Dans le même temps, les groupes armés ne se sont ni retirés ni affaiblis. Ils maintiennent leurs barrages, poursuivent les enlèvements, étendent leur influence territoriale et testent les limites de l’État. L’attaque contre Kenscoff n’est pas un incident isolé : elle s’inscrit dans une logique d’expansion progressive vers des zones jusqu’ici relativement épargnées.

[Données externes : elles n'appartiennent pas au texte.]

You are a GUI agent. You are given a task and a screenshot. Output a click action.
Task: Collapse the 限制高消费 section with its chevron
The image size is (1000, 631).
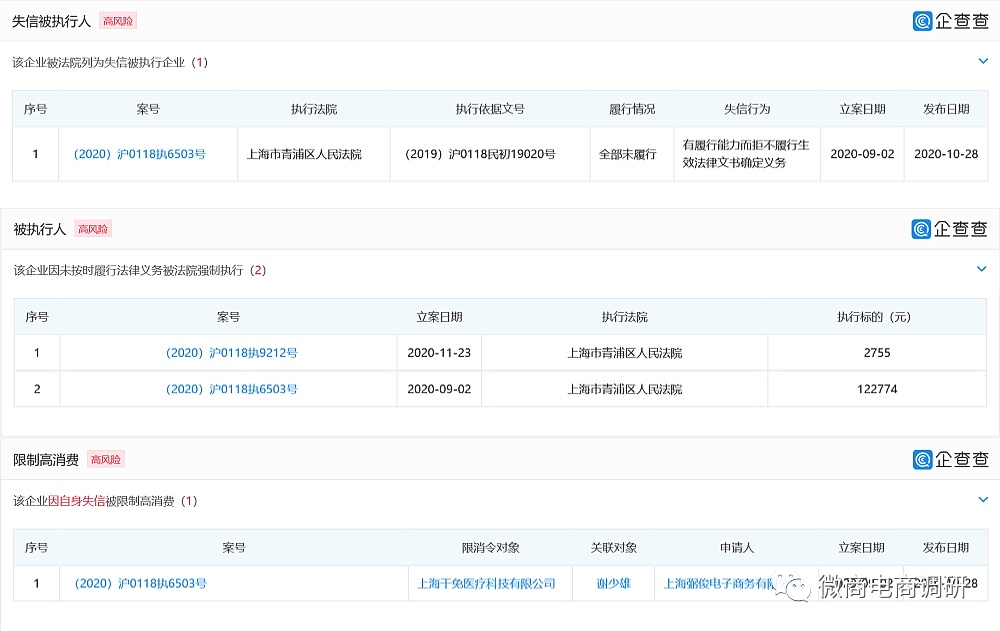click(x=983, y=501)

À l’avant de cette séquence se trouve le Directeur général de la Police Nationale d’Haïti, Vladimir Paraison. En tant que leader d’une institution déjà affaiblie par des années de sous-financement, d’infiltrations et de pertes humaines, il assume aujourd’hui la responsabilité de la doctrine opérationnelle mise en place suite aux événements survenus le 7 février.
Quelles en sont les raisons de ce ralentissement ? Est-ce dû à un manque de ressources, à une réorganisation interne, à des pressions politiques ou à une décision stratégique visant à atténuer l’intensité des conflits afin de prévenir une crise à un moment politiquement délicat ?
Ces questions revêtent une importance significative. Dans un contexte où l’achèvement du mandat du Conseil présidentiel de transition (CPT) a ravivé les débats concernant la légitimité du pouvoir exécutif, toute décision majeure en matière de sécurité peut être interprétée comme un acte aux implications politiques substantielles.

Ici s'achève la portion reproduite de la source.